Given request :: Can you copy the data below word for word, from the line containing "The width and height of the screenshot is (1024, 482)." through the last line, both included? Leave the pictures out.

Source records ::
____________
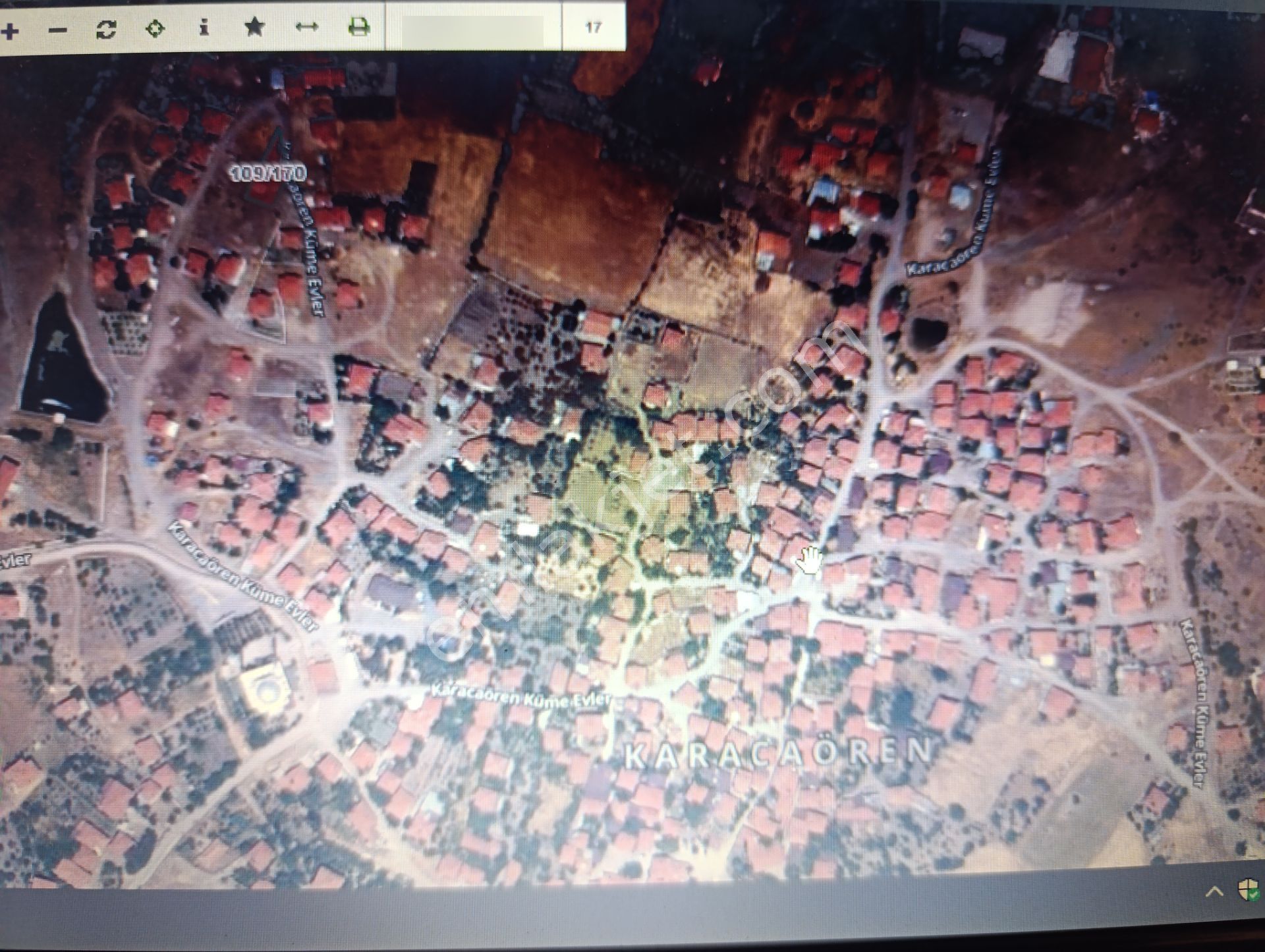This screenshot has height=952, width=1265.
Task: Click the star favorites icon
Action: tap(254, 27)
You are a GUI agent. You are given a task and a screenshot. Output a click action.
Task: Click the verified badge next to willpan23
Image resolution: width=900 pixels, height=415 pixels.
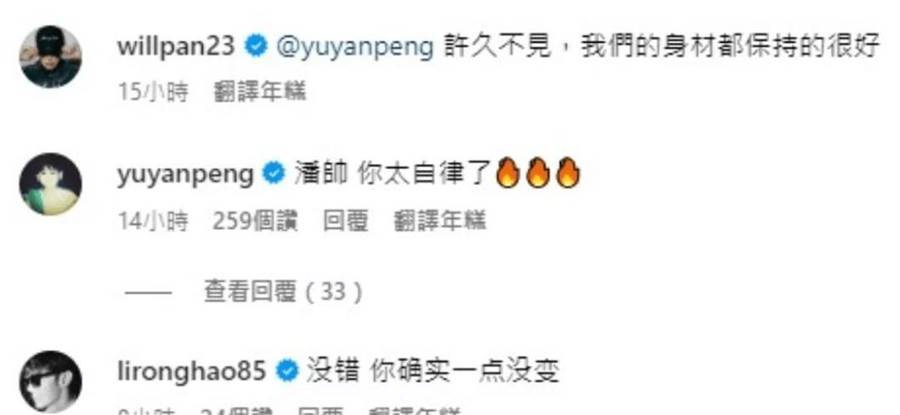tap(256, 46)
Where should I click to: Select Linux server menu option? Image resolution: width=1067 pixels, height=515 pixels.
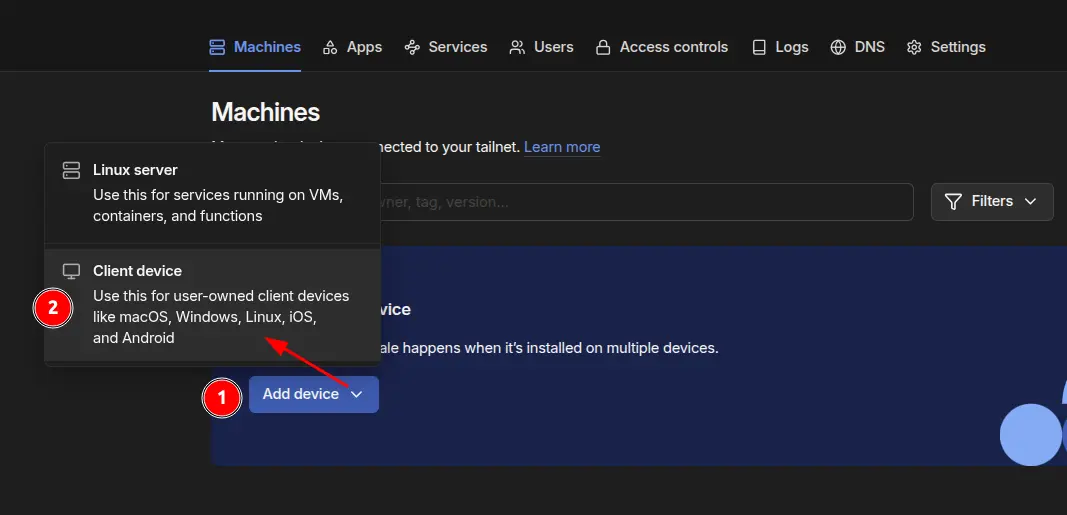coord(212,193)
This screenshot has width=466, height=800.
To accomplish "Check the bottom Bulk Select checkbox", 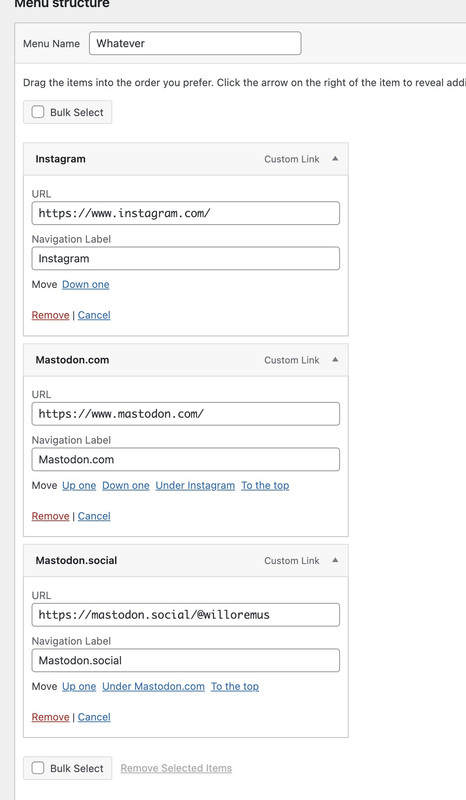I will (x=38, y=768).
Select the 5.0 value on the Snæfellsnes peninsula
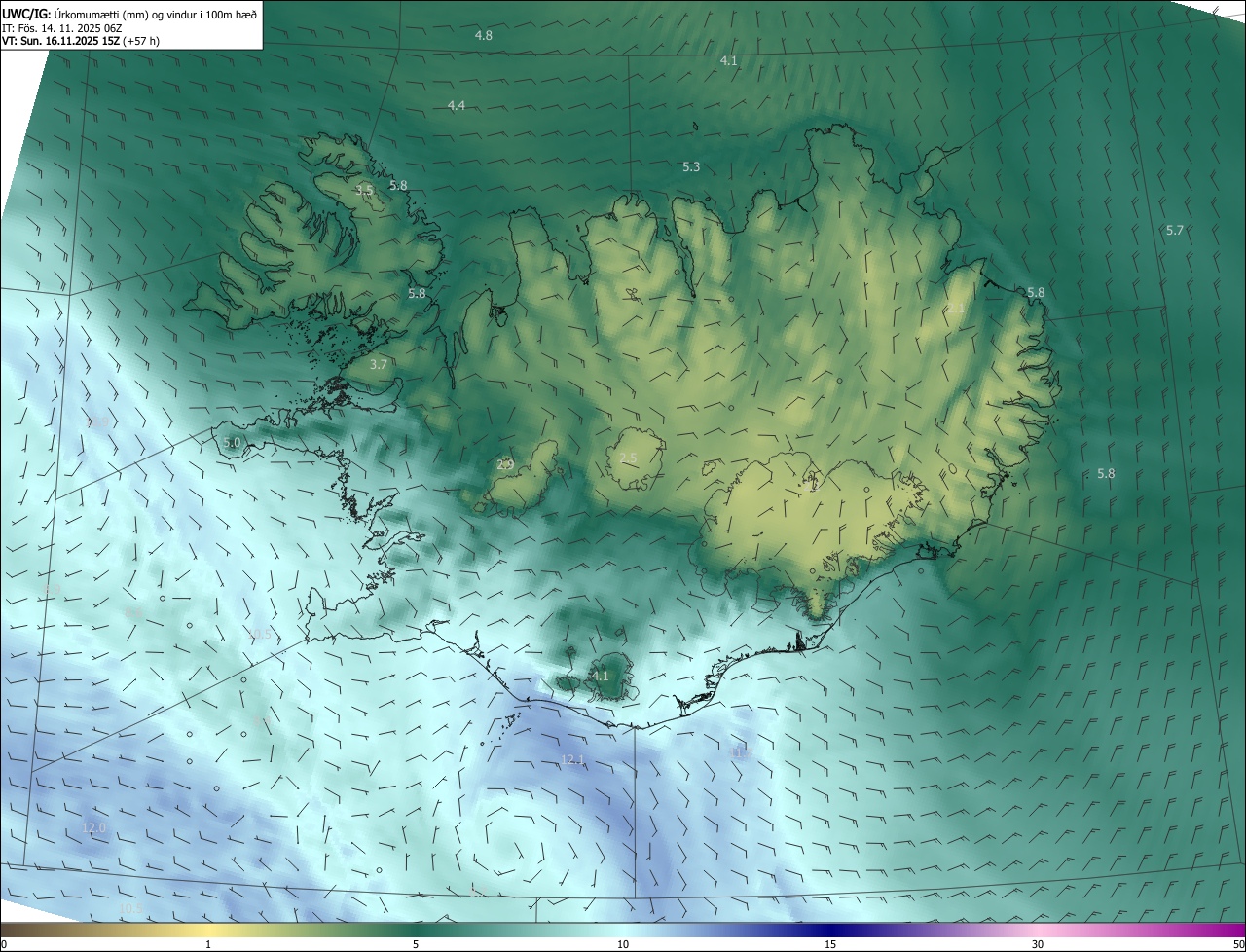The width and height of the screenshot is (1246, 952). [x=232, y=442]
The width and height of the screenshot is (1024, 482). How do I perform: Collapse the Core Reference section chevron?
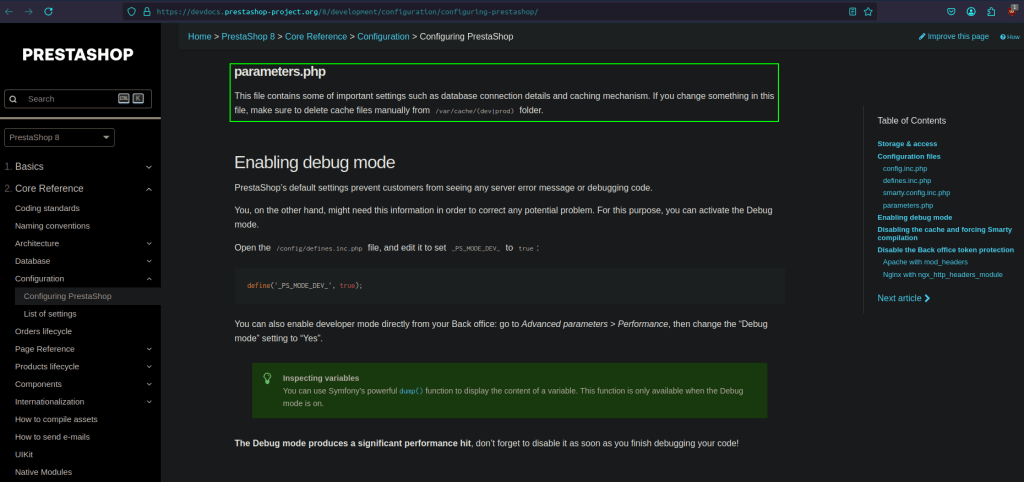tap(149, 189)
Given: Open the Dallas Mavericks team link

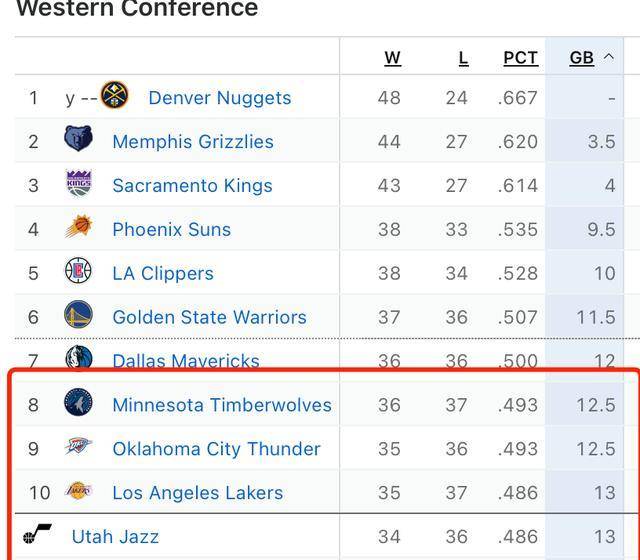Looking at the screenshot, I should click(x=186, y=360).

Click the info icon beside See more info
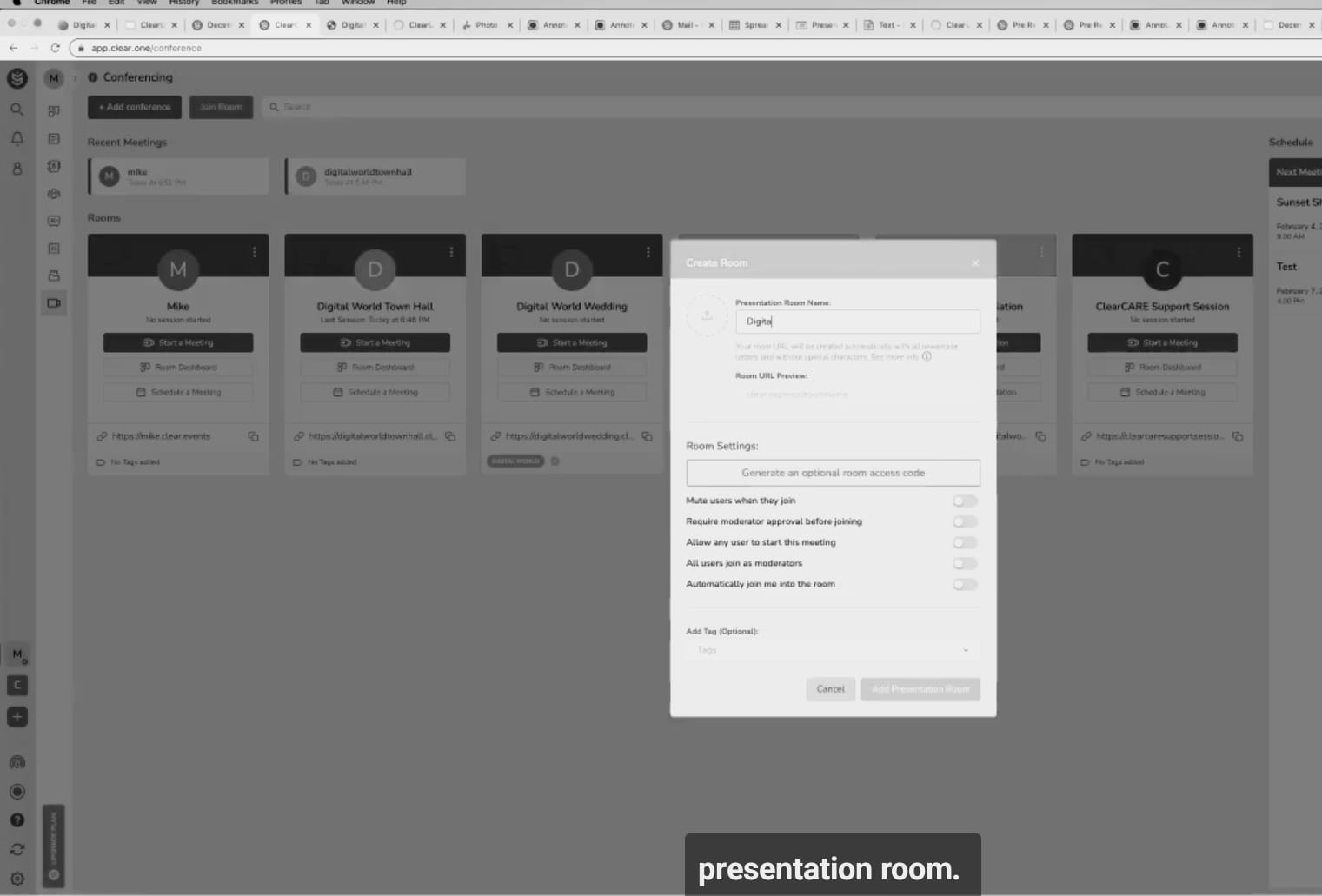pyautogui.click(x=927, y=356)
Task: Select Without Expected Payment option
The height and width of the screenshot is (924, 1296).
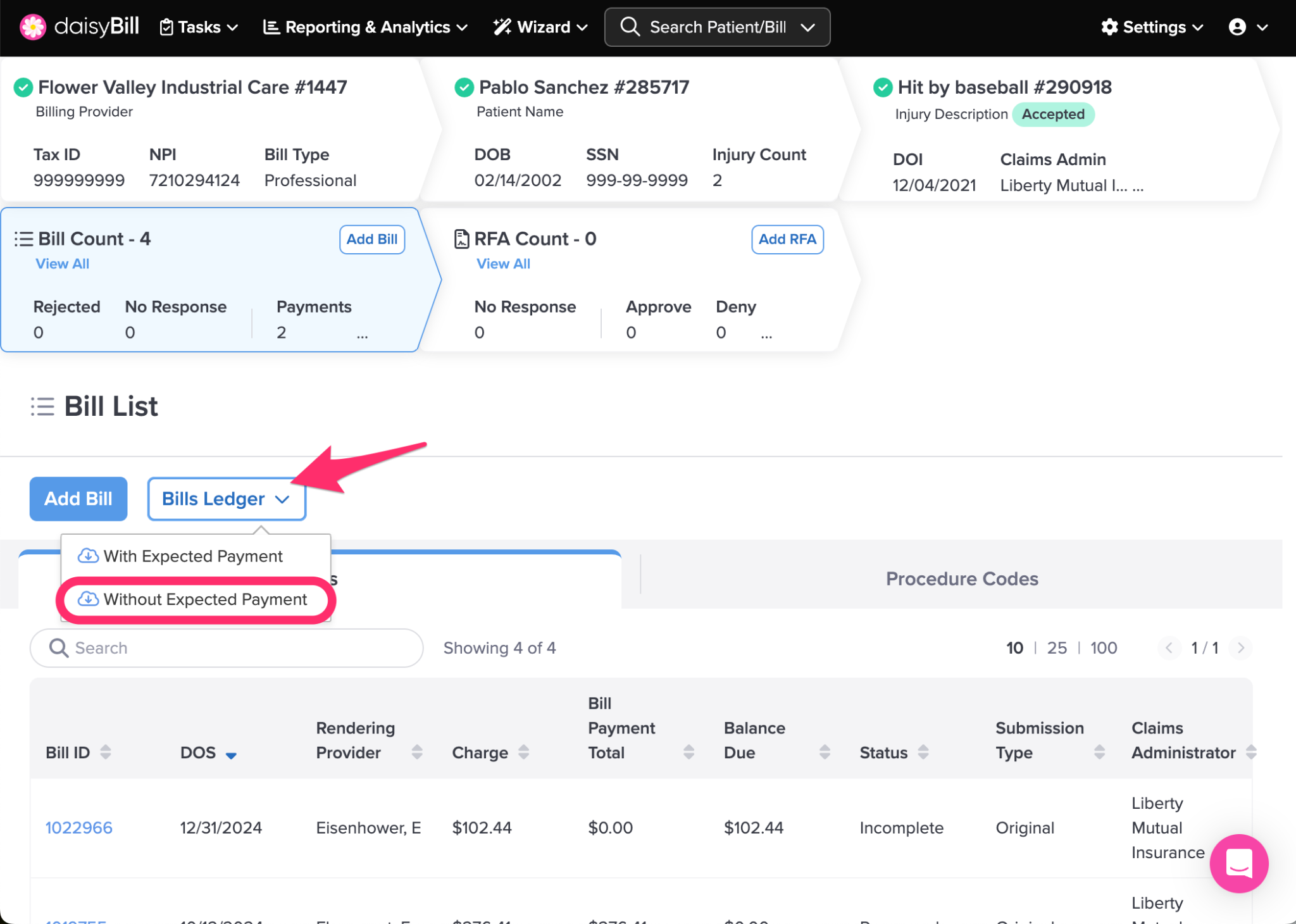Action: click(x=204, y=599)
____________
Worked solution ::
The width and height of the screenshot is (1024, 482). How do I perform: Collapse the Core Reference section chevron?
tap(149, 189)
Given: Open the Dallas Mavericks team link

Looking at the screenshot, I should click(x=186, y=360).

Click the info icon beside See more info
pyautogui.click(x=927, y=356)
Task: Select Without Expected Payment option
The height and width of the screenshot is (924, 1296).
Action: click(x=204, y=599)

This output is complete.